Actor Ichikawa Danjuro VIII as Narihira at Yatsuhashi from "A Six-fold Screen of Famous Pictures (Meiga rokushi byobu)"
- Date:
- 1847-1852
- Medium:
- Color woodblock print
- Source:
- Art Institute of Chicago
Description
Actor Ichikawa Danjuro VIII as Narihira at Yatsuhashi, from A Six-fold Screen of Famous Pictures (Meiga rokushi byobu), is a [yakusha-e](/glossary/yakusha-e) by Utagawa Kuniyoshi published in 1847. The print fuses two well-loved Edo subjects, kabuki portraiture and the classical literary world of The Tales of Ise, by casting the celebrated star Ichikawa Danjuro VIII in the role of Ariwara no Narihira pausing at the Yatsuhashi (Eight Bridges) of Mikawa, the famous stop where he gazed at irises and composed an acrostic poem on his sense of exile. Kuniyoshi, an Edo [ukiyo-e](/glossary/ukiyo-e) master of the Utagawa school best known for warrior prints, treats Narihira's elegant figure with the same compositional confidence that animates his [musha-e](/glossary/musha-e), building the design around a strongly modeled portrait of the actor surrounded by iris stalks, water, and zigzag bridge planks.
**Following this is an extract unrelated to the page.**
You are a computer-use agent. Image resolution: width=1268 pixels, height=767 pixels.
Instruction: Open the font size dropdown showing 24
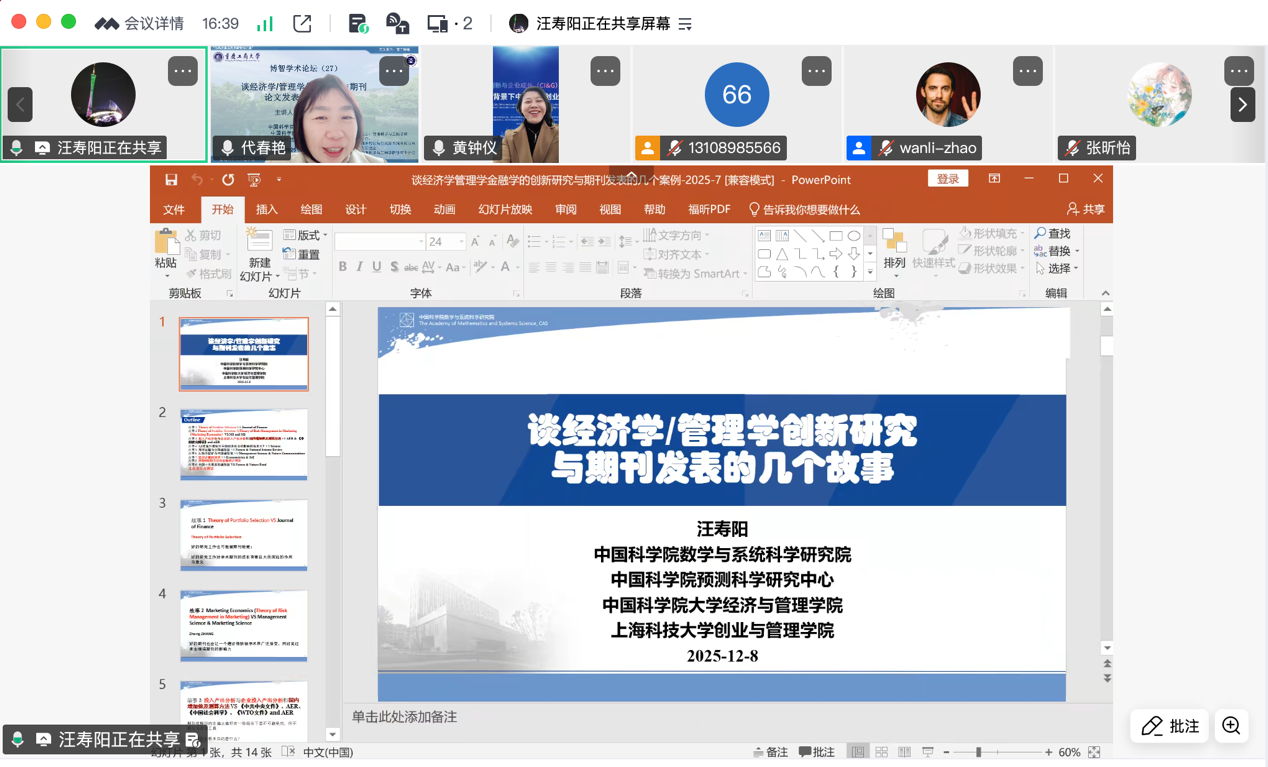pyautogui.click(x=460, y=242)
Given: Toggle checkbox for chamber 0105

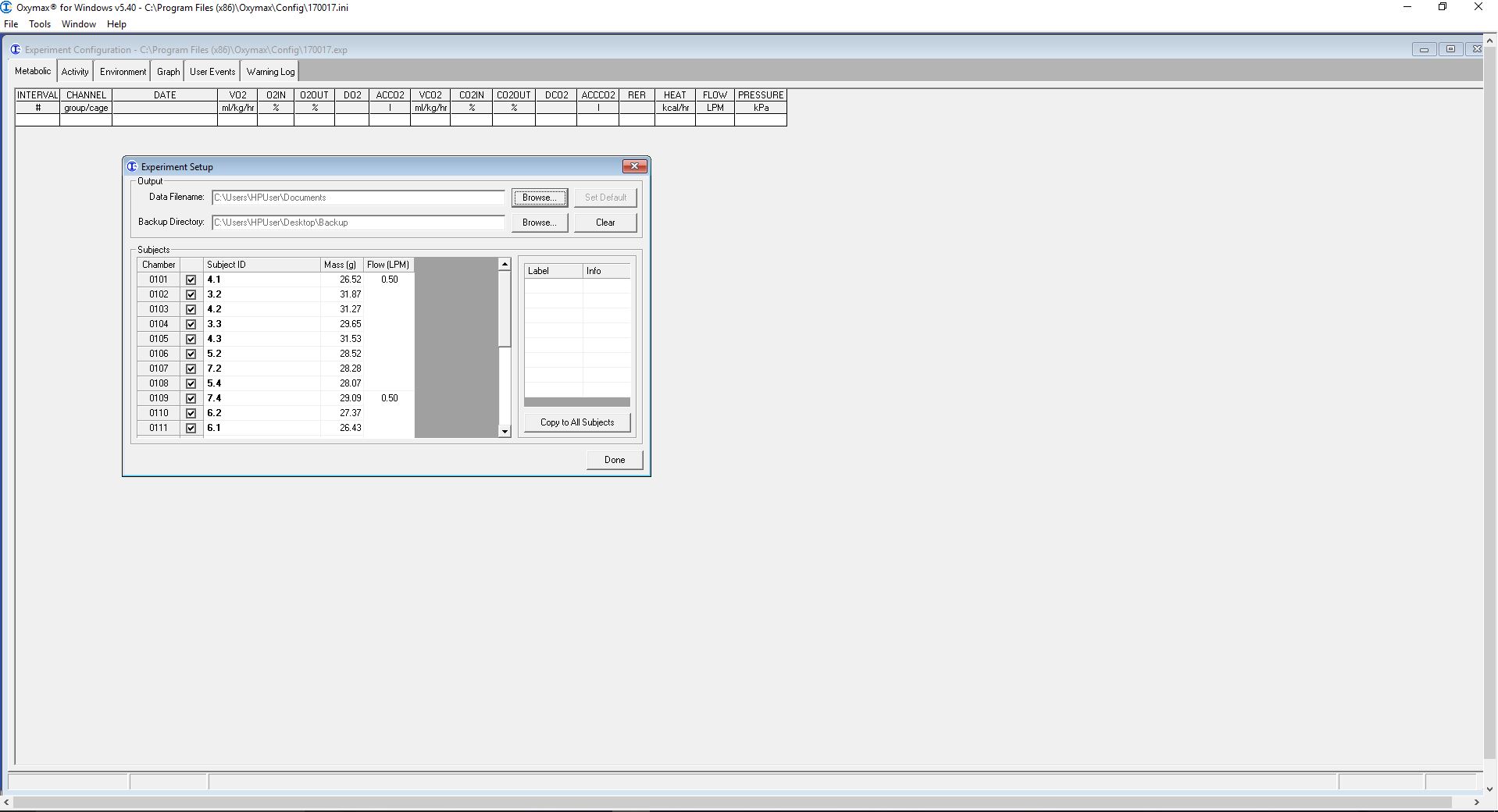Looking at the screenshot, I should click(191, 339).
The Meiga rokushi byobu series conceit, references to famous painted screens, places this image within a self-conscious dialogue between popular print and high-cultural pictorial tradition, an approach particularly congenial to Kuniyoshi's eclectic interests. Issued in 1847, a period of partial recovery from the Tenpo Reforms, the print exemplifies the way Edo publishers and their artists used classical themes to give actor prints additional cultural legitimacy. The Art Institute of Chicago preserves this impression (artworks/81826) within its substantial Kuniyoshi holdings, where it stands as a fine example of the artist's ability to bridge classical poetry and contemporary kabuki celebrity in a single multi-block color woodblock design.